ゆれる

カメラを構えるオダギリジョー

2006年公開の日本映画。74年生まれの女性監督、西川美和作品。評判通り面白かった。上京しカメラマンとして成功した自由な弟と、田舎に残りガソリンスタンドを継ぐ兄の兄弟間の感情を描く。

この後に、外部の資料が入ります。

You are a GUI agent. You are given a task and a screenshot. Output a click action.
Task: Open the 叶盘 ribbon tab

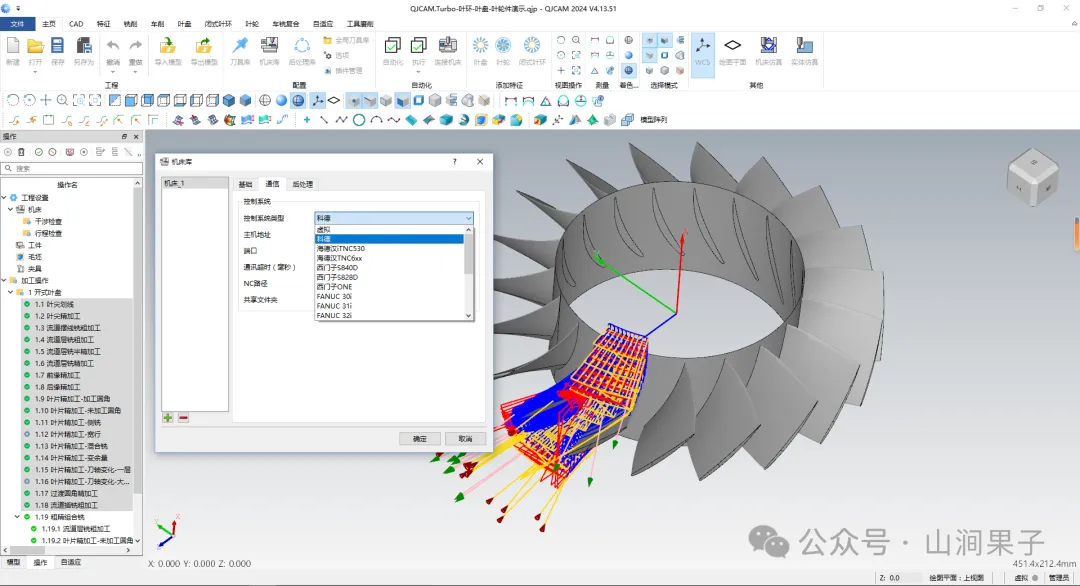pyautogui.click(x=185, y=23)
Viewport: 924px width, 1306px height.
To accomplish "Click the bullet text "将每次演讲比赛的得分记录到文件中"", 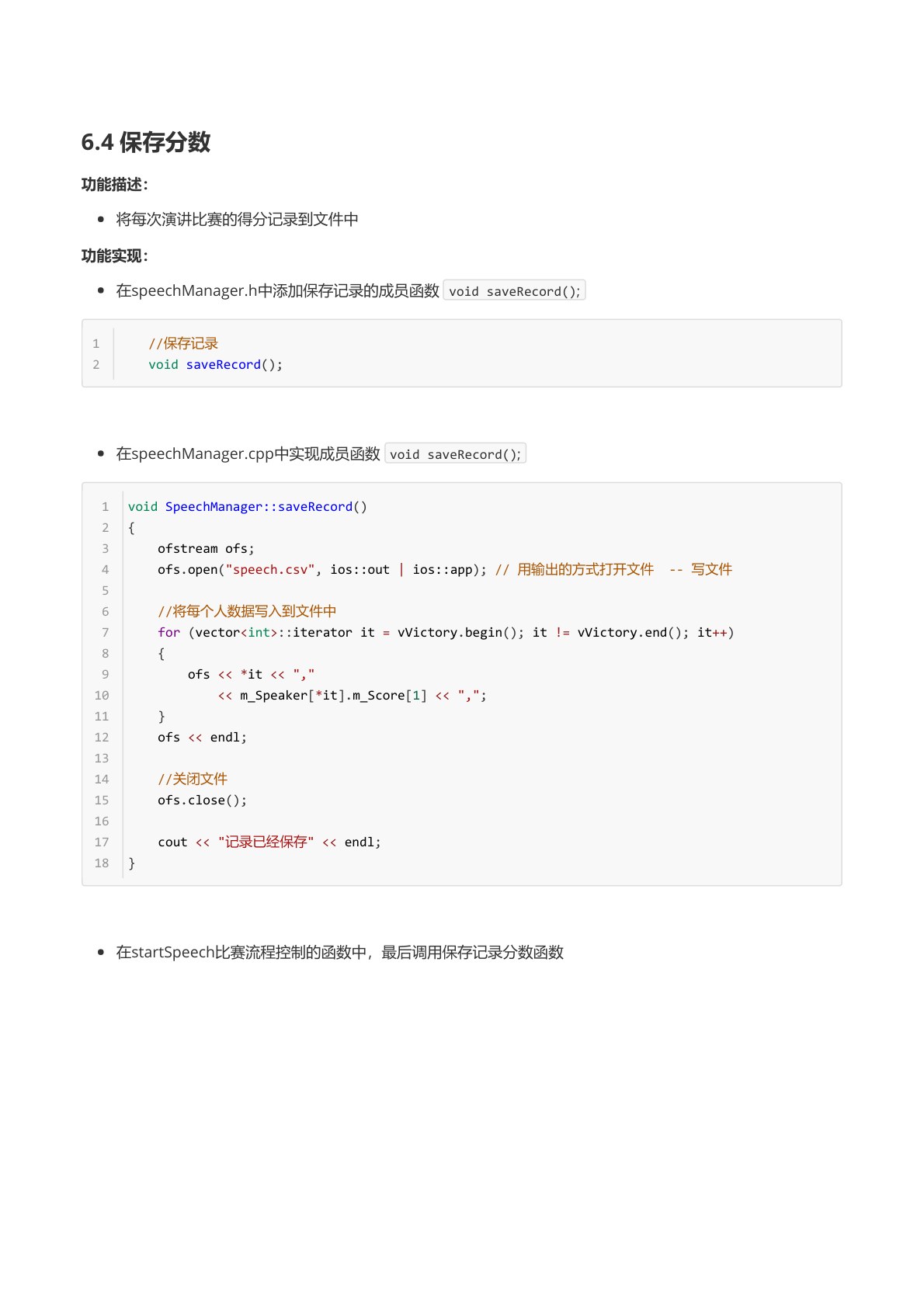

兄より弟のスペックがあらゆる面で高く、そこに芽生える嫉妬などの感情が包み隠さず描かれる。ドロドロしてるとまでは言わないが、以下は鋭いなと感じたシーン。ネタバレあり。

 

全てを知っている兄

弟が母の葬式のため里帰りする。実家のスタンドで働く兄。そのスタンドには、従業員として兄弟と幼馴染の女の子がいる。
どうやらその子は、以前は弟と関係があったようだ。今は職場が一緒のこともあり兄との関係が噂されており、弟もその流れを兄に勧める。

しかしいざ兄と仲が良い彼女を見ると、それに嫉妬し、弟は車で送るついでに彼女と寝る。帰りが遅かった弟に対し、兄は優しく「あれは結構しつこかったろ」と問う。弟はドキリとするが、酒の意味だと分かる。が、後に彼女は酒が飲めない事を知る。

洗濯物をたたむ兄

 

幼馴染の計算

特に明確に描写されるわけではないが、彼女はわざと仲がよい姿を見せつけた感じがする。その線で考えると、彼女は本当は弟の方が好きなのだろう、しかし世間的には兄との関係を迫られている。兄を保険としつつ受け身で状況を動かす女性らしさは面白かった。

楽しそうな兄と幼馴染

 

ブーメランで論破

所詮俺はつまらない人生だという兄に、弟はそんなことはない、立派だと告げる。
弟は全てを手に入れてはいるが、所詮逃げてばかりだと兄に告白する。
しかし「それはつまらない人生から逃げてるって事だろ」と瞬時に論破される。

つまらない人生から逃げている

 

幼な馴染みの事故死をめぐってストーリーは展開。最後までピシッと集中できる。キム兄の演技もよかった。